Cows lick salt to keep their bodies functioning properly. As salt plays an important role in supporting and maintaining several vital processes, including water regulation, reproduction, blood flow, growth, fertility, as well as aiding with milk production, cows will crave and seek out salt when they can.
Simply put, if cows don’t get enough salt they won’t perform to their genetic potential and might even die in extreme cases of salt deprivation.
Now you know why cows lick salt, let’s discover how much salt cows need, what the signs of salt deficiency are, how often cows should be given salt, and some more of the most frequently asked questions people have about salt in a cow’s diet.
How Much Salt Do Cows Need?
The amount of salt that cows need depends on their age and their stage of production. According to research carried out by the University of Missouri, the maximum level advisable for dry cows is 0.08% of the dry matter intake and 0.1% for lactating cows.
If you own cattle, a good general rule to follow is that cattle need to consume 0.005% to 0.010% of their body weight as salt on a daily basis. So for a 1,300 lbs cow, this means that she should consume 0.065 to 0.13 lbs of salt per day.
It’s important to be aware of the type of feed that cows are consuming too, as it can affect the appropriate amount of salt they should consume. On a high-forage diet, for example, cows will consume more salt when compared to a high-concentre diet, so it would be better not to add too much additional salt to a cow’s diet because cows can eat too much salt too.
How to Give Salt to Cattle
The best way to give salt to cattle is through the use of salt supplements. Salt supplements come in two forms: loose and block. One isn’t necessarily better than the other, as it depends on your situation and the cows’ needs.
Loose salt is a good choice if you need cattle to quickly get salt into their diet because they don’t need to work as hard to consume it compared to a salt block. Loose salt can be placed on the ground, in a tub, or small feeder.
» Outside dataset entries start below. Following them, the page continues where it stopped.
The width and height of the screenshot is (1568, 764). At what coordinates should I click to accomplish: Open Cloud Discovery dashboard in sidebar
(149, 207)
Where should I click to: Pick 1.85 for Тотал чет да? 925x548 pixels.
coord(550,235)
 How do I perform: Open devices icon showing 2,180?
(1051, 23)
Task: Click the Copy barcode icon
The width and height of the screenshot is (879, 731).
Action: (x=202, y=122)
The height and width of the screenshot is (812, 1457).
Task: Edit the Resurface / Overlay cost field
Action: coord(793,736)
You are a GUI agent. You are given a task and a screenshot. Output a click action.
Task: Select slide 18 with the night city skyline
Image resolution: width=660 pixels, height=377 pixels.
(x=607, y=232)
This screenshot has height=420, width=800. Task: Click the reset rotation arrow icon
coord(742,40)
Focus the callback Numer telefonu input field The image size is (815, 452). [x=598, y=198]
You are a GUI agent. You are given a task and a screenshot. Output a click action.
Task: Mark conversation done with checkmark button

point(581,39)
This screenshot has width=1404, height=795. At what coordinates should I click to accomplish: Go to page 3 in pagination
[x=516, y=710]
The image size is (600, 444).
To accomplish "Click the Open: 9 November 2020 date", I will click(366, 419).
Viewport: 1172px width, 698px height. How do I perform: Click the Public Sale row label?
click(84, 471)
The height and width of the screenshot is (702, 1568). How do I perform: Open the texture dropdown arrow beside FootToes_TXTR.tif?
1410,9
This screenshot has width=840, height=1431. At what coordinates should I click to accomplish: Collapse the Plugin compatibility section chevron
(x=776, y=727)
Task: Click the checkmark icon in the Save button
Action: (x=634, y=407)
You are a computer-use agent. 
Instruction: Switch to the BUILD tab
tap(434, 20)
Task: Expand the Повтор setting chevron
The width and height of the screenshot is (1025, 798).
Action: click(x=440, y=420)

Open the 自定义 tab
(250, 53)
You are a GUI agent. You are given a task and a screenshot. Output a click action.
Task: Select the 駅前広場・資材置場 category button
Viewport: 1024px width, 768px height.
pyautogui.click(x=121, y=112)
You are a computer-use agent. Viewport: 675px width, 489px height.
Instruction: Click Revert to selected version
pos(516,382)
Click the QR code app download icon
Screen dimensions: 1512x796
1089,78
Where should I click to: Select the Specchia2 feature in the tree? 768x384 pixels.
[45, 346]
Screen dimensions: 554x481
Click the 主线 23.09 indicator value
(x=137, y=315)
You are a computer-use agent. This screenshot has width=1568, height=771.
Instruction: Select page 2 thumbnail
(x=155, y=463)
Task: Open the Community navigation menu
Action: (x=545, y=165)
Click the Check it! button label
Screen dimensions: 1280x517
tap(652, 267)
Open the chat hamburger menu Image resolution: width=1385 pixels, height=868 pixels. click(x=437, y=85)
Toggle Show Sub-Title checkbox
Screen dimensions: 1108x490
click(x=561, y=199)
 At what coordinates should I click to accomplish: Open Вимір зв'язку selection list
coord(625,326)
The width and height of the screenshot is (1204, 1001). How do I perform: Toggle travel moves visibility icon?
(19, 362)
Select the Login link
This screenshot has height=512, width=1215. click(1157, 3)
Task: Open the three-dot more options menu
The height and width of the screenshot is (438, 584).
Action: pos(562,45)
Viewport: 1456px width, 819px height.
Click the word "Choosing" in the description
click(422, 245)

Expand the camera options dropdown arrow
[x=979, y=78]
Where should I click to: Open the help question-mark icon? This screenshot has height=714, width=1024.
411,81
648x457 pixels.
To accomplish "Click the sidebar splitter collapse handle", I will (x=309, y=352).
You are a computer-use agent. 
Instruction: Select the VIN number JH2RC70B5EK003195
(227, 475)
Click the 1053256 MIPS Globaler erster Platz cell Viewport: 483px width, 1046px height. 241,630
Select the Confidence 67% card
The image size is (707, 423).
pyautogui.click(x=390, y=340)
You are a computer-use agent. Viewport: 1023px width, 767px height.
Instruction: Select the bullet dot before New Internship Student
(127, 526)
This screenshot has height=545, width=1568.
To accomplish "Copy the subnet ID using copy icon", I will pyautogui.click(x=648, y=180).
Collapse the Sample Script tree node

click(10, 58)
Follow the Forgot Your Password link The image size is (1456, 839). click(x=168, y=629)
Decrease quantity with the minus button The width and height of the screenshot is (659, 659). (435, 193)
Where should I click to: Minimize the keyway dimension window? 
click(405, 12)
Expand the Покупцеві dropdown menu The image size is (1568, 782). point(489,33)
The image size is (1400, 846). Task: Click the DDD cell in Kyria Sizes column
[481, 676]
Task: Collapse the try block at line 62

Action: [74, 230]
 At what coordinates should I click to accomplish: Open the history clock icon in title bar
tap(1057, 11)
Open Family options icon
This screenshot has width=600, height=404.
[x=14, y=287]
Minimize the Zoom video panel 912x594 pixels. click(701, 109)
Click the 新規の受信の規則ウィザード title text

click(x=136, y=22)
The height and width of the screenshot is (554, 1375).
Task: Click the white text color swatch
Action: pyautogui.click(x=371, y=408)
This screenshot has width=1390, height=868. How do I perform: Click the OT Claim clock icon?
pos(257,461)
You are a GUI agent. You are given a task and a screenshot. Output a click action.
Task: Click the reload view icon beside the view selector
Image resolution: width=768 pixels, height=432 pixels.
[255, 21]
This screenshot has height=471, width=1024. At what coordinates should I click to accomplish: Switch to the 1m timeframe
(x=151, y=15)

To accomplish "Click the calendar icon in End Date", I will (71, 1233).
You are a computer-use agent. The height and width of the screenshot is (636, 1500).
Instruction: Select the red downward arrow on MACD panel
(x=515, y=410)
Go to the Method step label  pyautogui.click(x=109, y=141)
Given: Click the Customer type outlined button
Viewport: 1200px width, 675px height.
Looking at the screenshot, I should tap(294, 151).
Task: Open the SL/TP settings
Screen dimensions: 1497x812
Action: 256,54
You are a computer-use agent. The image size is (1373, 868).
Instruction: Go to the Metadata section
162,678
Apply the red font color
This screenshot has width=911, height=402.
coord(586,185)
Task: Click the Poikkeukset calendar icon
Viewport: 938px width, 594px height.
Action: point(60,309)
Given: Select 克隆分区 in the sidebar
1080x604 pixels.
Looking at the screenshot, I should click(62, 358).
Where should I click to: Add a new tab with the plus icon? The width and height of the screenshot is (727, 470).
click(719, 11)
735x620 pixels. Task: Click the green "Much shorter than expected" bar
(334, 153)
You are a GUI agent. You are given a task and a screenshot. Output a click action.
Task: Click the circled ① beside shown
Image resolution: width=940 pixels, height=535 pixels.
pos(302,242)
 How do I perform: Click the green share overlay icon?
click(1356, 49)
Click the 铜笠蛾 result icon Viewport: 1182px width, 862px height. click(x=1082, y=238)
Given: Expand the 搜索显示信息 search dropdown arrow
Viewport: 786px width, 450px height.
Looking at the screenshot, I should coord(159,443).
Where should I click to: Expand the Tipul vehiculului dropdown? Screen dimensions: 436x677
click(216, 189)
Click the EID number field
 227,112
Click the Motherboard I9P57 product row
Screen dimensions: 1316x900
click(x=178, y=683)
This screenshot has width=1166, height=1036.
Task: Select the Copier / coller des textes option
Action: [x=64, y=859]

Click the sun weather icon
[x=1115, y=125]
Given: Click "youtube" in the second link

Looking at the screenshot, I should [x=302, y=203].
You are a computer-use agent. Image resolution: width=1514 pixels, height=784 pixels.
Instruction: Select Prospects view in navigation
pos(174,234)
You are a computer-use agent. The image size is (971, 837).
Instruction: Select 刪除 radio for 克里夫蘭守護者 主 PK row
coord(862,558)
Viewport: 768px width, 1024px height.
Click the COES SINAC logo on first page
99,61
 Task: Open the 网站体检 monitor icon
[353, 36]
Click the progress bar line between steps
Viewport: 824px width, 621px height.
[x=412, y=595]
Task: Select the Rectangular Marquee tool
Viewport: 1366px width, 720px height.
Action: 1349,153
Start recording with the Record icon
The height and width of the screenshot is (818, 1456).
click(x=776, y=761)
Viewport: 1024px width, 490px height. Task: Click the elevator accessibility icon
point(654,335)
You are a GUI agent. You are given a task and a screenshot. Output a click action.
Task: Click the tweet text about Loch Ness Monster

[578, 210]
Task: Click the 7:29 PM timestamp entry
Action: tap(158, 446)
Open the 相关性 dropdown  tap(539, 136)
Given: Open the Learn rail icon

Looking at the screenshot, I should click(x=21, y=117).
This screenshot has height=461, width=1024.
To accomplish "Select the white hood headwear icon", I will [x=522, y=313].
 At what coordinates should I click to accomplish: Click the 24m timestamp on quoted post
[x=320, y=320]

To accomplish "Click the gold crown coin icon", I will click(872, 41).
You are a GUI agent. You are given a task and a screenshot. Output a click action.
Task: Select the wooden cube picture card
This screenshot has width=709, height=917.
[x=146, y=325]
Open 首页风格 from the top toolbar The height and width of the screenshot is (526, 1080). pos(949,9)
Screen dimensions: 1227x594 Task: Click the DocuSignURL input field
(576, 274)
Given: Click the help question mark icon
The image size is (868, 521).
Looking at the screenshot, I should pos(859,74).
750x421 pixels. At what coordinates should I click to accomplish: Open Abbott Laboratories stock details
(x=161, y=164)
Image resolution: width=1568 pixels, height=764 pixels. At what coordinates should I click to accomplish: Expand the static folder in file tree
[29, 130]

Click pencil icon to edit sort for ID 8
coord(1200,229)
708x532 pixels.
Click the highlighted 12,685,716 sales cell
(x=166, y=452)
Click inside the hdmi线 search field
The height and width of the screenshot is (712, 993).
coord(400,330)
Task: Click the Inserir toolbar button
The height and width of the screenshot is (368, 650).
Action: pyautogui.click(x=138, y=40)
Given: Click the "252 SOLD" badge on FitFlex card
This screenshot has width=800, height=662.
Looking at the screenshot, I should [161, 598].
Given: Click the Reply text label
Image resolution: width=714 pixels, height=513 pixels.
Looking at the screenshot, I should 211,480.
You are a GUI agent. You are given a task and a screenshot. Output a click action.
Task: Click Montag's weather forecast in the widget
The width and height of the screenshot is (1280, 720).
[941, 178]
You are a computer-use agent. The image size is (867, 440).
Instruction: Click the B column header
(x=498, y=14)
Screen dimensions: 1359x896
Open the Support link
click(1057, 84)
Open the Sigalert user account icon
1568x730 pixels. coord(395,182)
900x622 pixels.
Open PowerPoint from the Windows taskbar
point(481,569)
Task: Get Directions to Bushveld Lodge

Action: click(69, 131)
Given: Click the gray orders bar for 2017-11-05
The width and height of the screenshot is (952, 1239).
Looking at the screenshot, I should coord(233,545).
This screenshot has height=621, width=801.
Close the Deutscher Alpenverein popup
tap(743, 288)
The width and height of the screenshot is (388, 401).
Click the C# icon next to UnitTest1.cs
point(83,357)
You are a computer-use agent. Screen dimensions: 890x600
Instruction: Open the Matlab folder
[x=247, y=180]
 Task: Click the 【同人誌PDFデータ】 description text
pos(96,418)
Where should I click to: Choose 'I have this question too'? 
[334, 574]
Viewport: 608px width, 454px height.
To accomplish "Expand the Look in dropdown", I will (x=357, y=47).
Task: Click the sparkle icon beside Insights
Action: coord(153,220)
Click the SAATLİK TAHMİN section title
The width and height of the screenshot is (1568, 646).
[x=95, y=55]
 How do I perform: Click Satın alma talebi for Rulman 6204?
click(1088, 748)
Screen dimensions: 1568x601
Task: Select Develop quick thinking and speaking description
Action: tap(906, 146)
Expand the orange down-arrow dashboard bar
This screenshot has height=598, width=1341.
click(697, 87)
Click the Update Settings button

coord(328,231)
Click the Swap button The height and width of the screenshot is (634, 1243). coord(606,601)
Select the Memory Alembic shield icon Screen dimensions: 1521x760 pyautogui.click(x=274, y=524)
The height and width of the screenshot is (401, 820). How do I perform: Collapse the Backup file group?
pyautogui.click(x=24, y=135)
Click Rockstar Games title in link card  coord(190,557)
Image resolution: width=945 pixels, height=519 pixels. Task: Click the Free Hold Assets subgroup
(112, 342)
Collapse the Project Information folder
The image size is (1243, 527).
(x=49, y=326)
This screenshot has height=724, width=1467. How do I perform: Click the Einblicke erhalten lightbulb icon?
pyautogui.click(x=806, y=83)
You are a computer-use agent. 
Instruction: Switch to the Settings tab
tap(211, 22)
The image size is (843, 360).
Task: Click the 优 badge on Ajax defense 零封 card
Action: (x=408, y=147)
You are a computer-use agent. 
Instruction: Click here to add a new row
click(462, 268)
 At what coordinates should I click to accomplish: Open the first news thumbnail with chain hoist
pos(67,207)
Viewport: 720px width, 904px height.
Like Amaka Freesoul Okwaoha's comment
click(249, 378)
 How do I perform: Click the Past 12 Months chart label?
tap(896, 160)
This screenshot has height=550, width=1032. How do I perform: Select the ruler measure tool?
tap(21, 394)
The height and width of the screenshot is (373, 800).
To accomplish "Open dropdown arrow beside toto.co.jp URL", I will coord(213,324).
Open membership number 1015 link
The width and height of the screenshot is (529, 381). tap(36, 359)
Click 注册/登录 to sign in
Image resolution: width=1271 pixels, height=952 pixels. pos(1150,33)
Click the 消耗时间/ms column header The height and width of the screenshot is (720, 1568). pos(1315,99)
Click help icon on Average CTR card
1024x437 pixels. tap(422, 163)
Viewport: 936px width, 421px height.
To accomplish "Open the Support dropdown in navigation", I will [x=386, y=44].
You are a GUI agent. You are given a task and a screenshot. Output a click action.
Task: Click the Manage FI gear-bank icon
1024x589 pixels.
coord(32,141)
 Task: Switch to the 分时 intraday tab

Salt block is the better choice if you want to have better control over cattle salt consumption. Another benefit of salt block is how it can better withstand less than ideal weather conditions, like the rain, without completely dissolving.
Either way, it’s a good idea to place the loose salt or salt block near a water source, such as near your cattle waterer, because cows will need to drink more water once consumed. Salt toxicity can pose a very real danger to cattle.
It’s usually a good idea to mix salt and mineral together too. This will ensure the consumption of important trace minerals that cattle need in their diet.
How Long Can Cattle Go Without Salt
If cattle are unable to consume salt for a few days, this is unlikely to do irreparable damage, as long as it doesn’t become a common occurrence. The only thing to watch out for is that salt-deprived cattle are then more likely to exceed their average daily salt consumption, which is considered to be 3 to 4 ounces.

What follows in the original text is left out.